Scarpy crawls static web page information

Scarpy crawls static web page information

1. Case description

Use Scarpy to crawl the headlines and URLs of the news of the Hubei Institute of Economics, http://news.hbue.edu.cn/jyyw/list.htm.

Note: The source code of the dynamic webpage may be different from the source code after being processed by the browser.

Two, Scarpy operation

(1) In the computer start menu, search for cmd and open

(2) In cmd, switch to the location where the scrapy file is written. For example, I want to write to the python folder of my e-disk. So enter e first: enter the E disk, then enter cd python (cd space + file name), enter the python file

(3) Create a scrapy project: scrapy startproject file name. If the file name is myscrapy, this operation will cause a subdirectory of myscrapy to appear in the python folder. There are a bunch of subdirectories and files in the directory, including spider files.
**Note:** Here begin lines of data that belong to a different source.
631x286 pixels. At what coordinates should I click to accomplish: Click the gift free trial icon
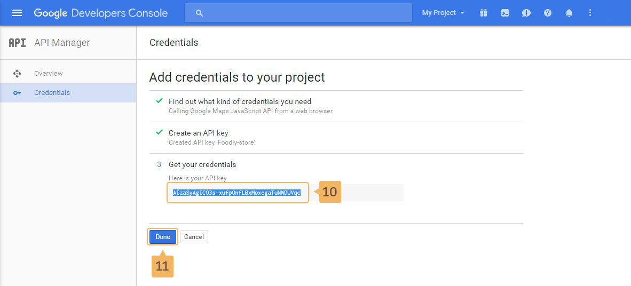[484, 13]
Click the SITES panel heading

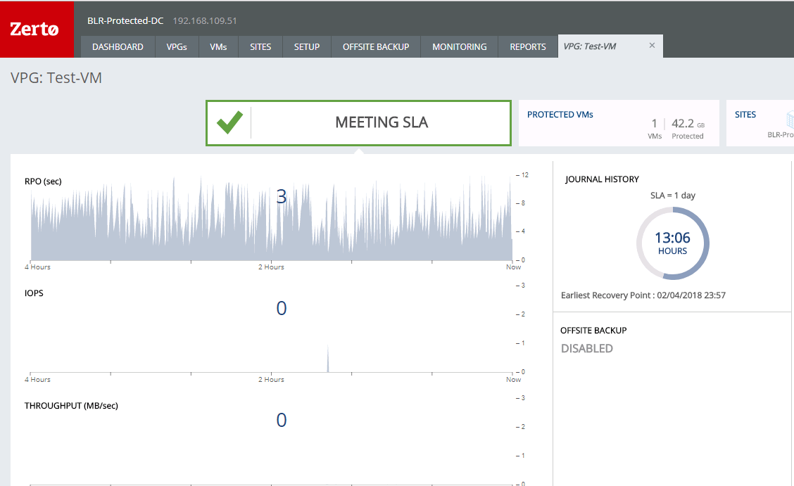(x=745, y=115)
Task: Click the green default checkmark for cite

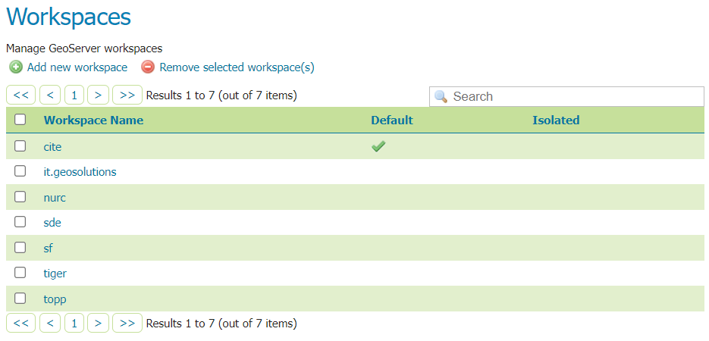Action: [378, 146]
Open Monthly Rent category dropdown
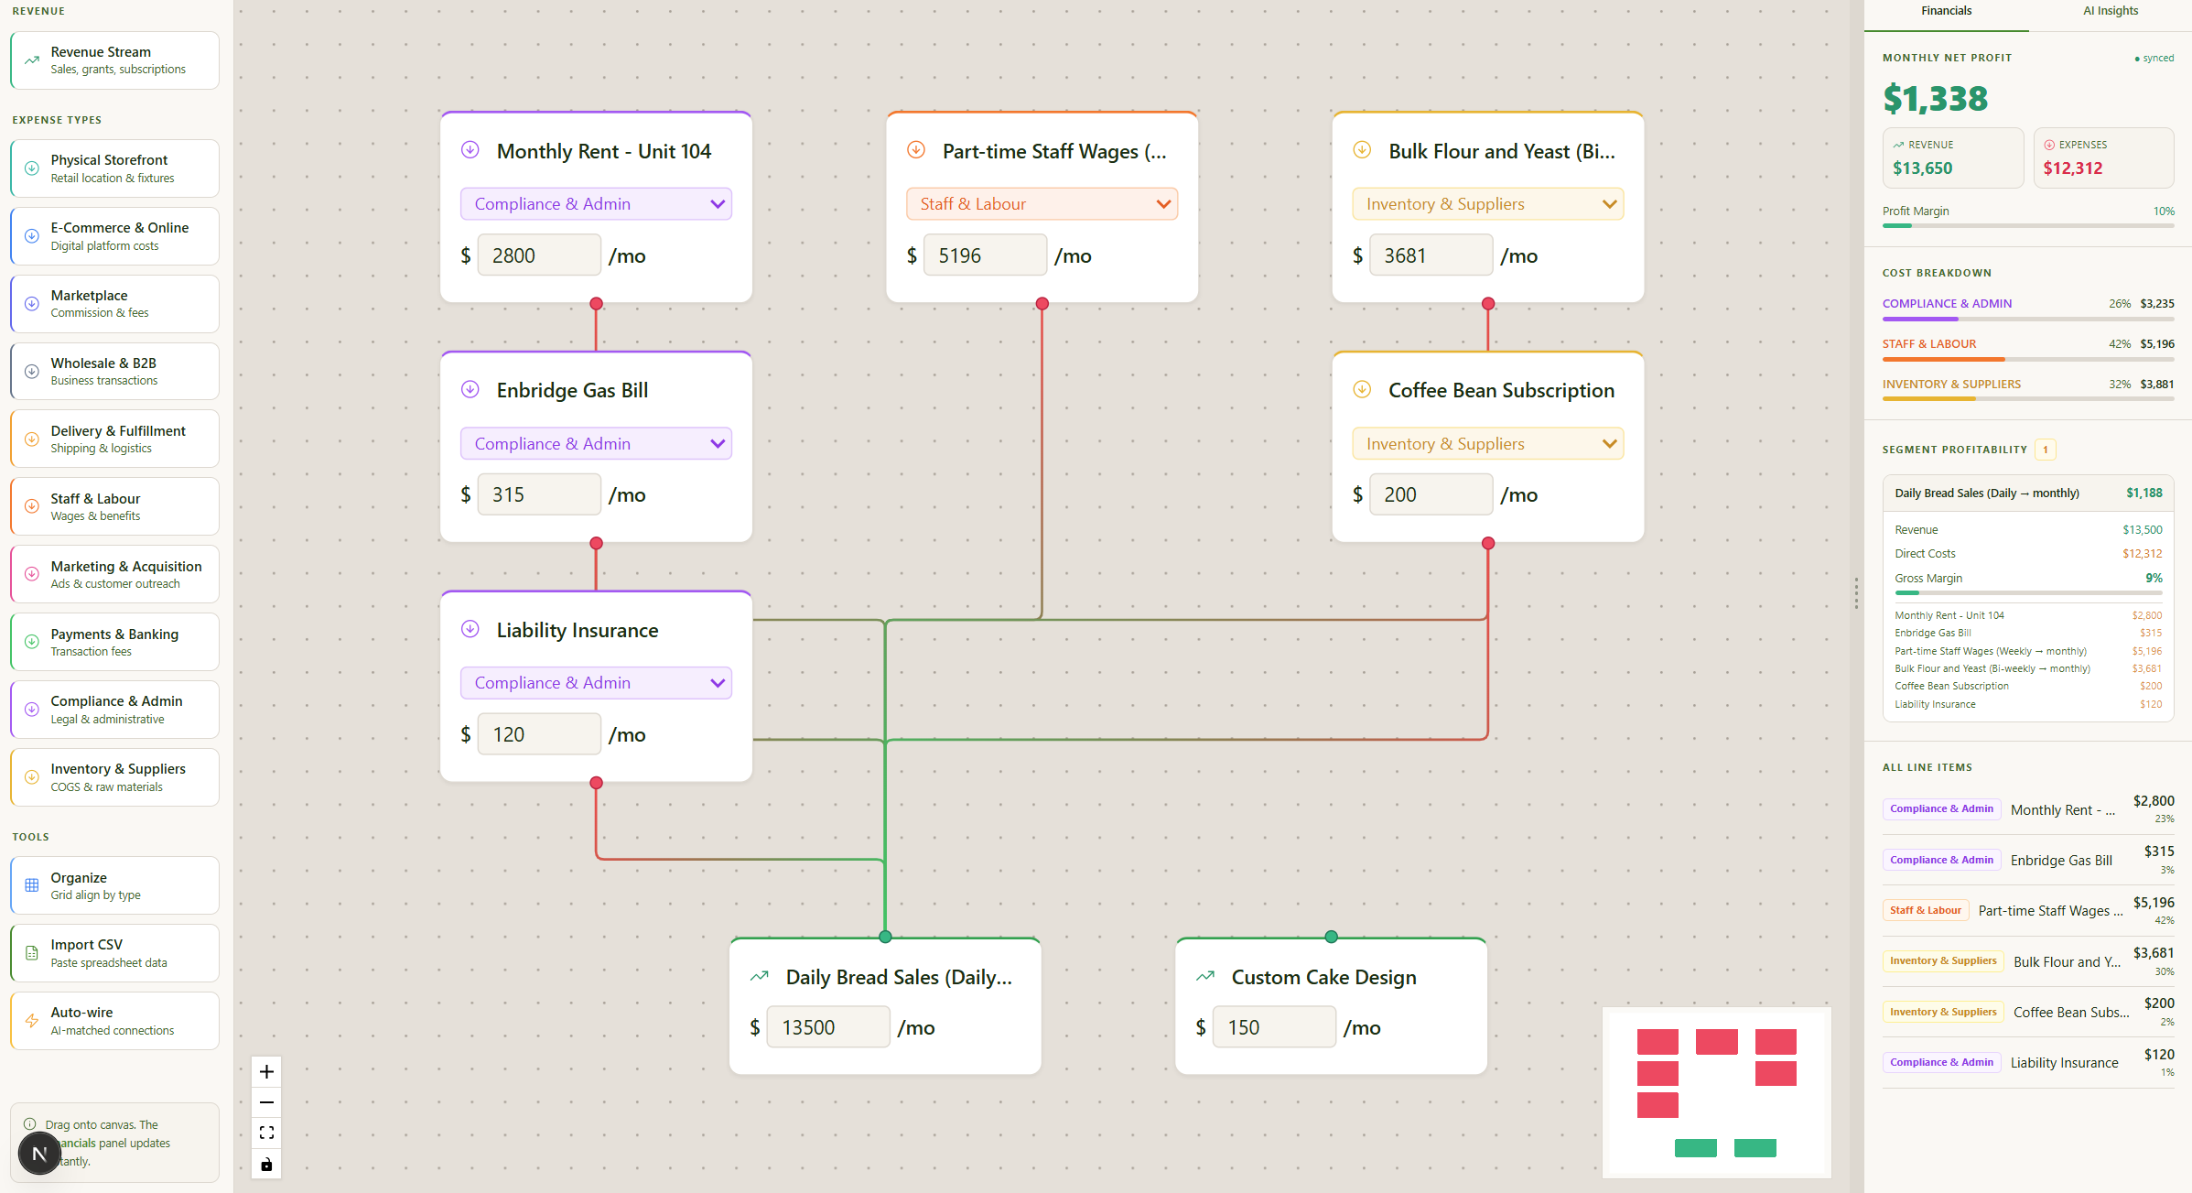 click(x=596, y=204)
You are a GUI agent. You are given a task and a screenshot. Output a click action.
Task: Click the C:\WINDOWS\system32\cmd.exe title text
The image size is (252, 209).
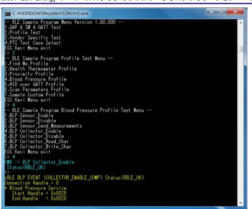point(51,13)
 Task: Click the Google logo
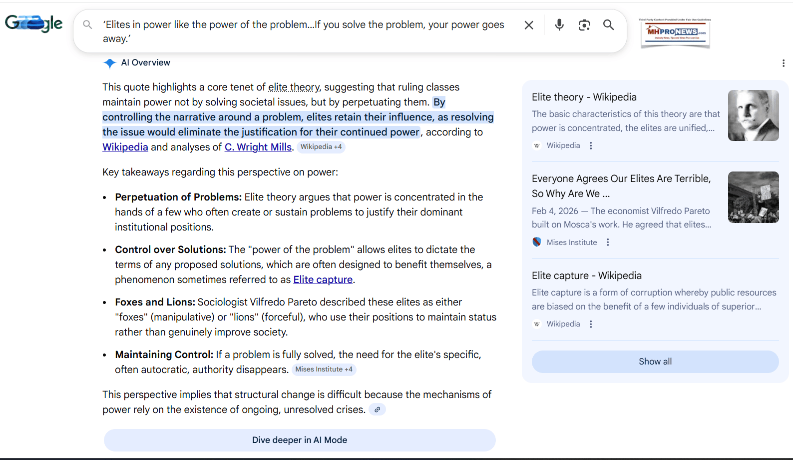[x=33, y=24]
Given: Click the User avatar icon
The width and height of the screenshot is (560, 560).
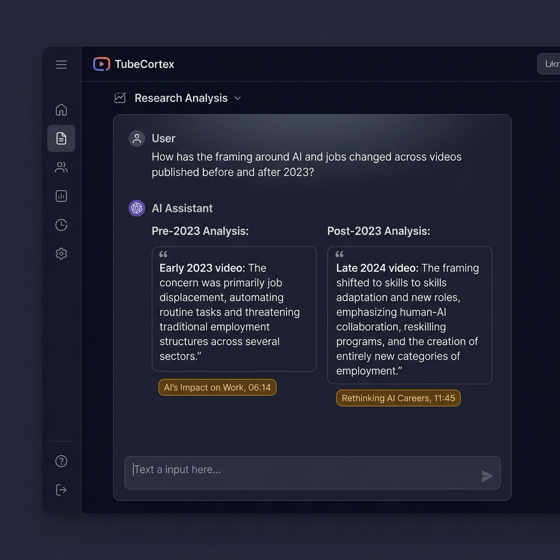Looking at the screenshot, I should click(x=137, y=138).
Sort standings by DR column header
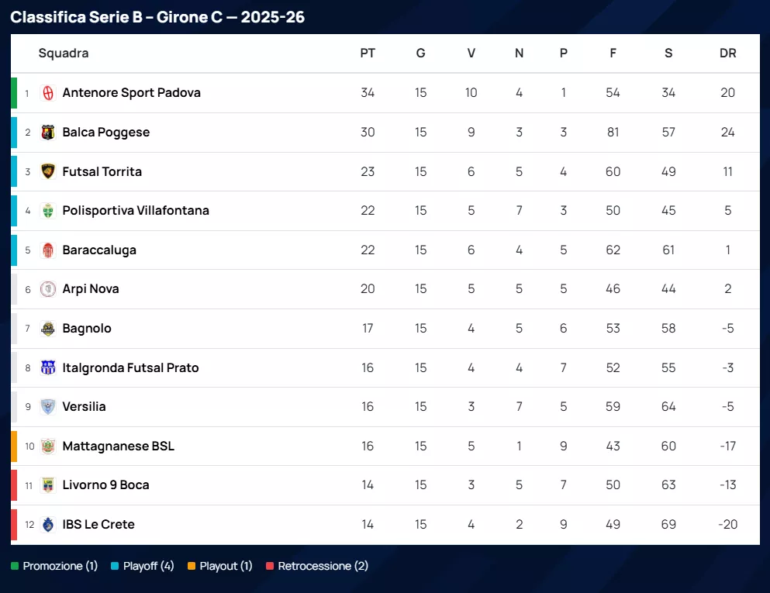 (727, 53)
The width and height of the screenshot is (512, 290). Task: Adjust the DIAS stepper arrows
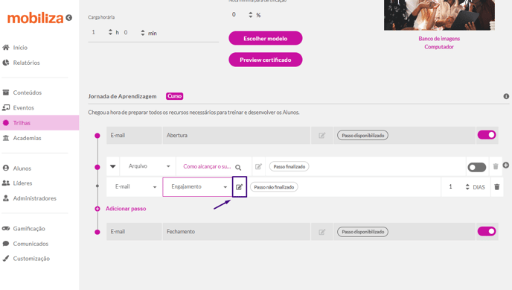pyautogui.click(x=467, y=187)
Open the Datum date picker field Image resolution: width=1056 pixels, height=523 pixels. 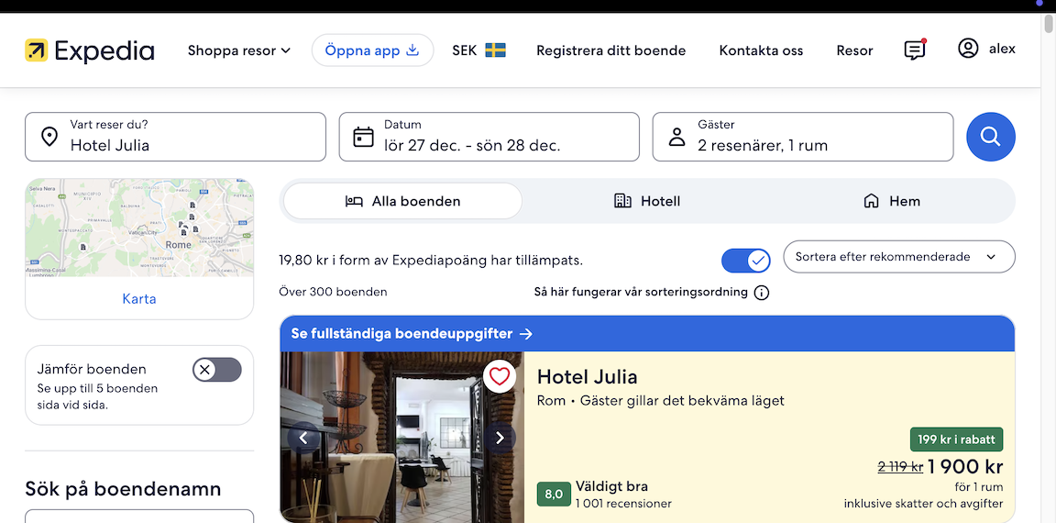click(489, 137)
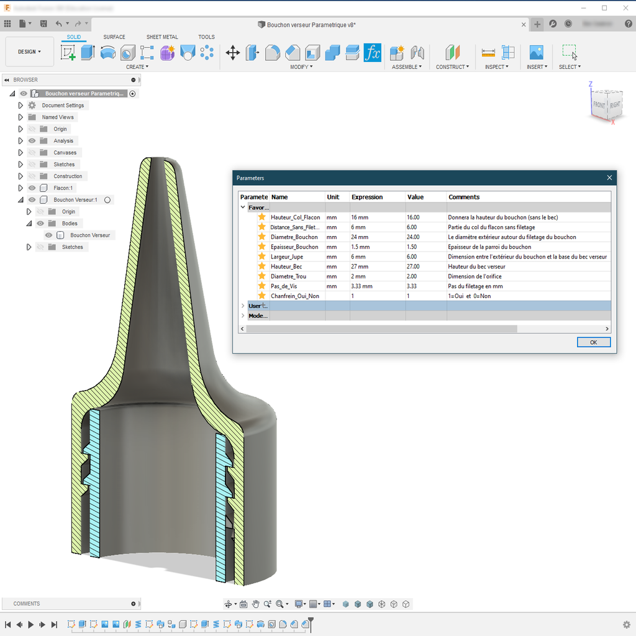Switch to the SHEET METAL tab
The height and width of the screenshot is (636, 636).
162,37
(4) Continue to enter the directory of the new file in cmd, and generate the spider program: scrapy genspider scrapy file name scrapy project name.io. You can also manually produce crawlers

(5) Rewrite the crawler file just generated

(6) Operation. Run scrapy crawl directly on the command line to crawl the crawler file name. If you run in pycharm, you need to create a new file.

Three, the code

import scrapy
from bs4 import BeautifulSoup
from newscrapy.items import NewscrapyItem
#从item中引用此类,可以存储为任意格式文件
class SecondSpider(scrapy.Spider):
    name = 'Second'
    start_urls = ['http://news.hbue.edu.cn/jyyw/list.htm']
    def parse(self, response):
        item = NewscrapyItem()
        #必须
        newslist = response.xpath('//*[@id="wp_news_w7"]/ul/li').extract()
        urllist = []
        titlelist = []
        #用于存储信息
        for news in newslist:
            bs = BeautifulSoup(news, 'lxml')
            a = bs.find('a')
            theurl = a.attrs['href']
            if 'http://news.hbue.edu.cn/' not in theurl:
                url = 'http://news.hbue.edu.cn/' + theurl
            else:
                url = theurl
            urllist.append(url)
            title = a.attrs['title']
            titlelist.append(title)
        item['url'] = urllist
        item['title'] = titlelist
        return item

Fourth, store as a csv file

If you edit the SecondSpider file in pycharm, you should click the newscrapy directory, and click the Mark Director As → Sources root command in the right-click pop-up menu to change the directory to the Python source code directory (so that python will search in this directory to import Python package file). After clicking this command, the newscrapy directory icon will turn blue so that the program can modify the item.py file.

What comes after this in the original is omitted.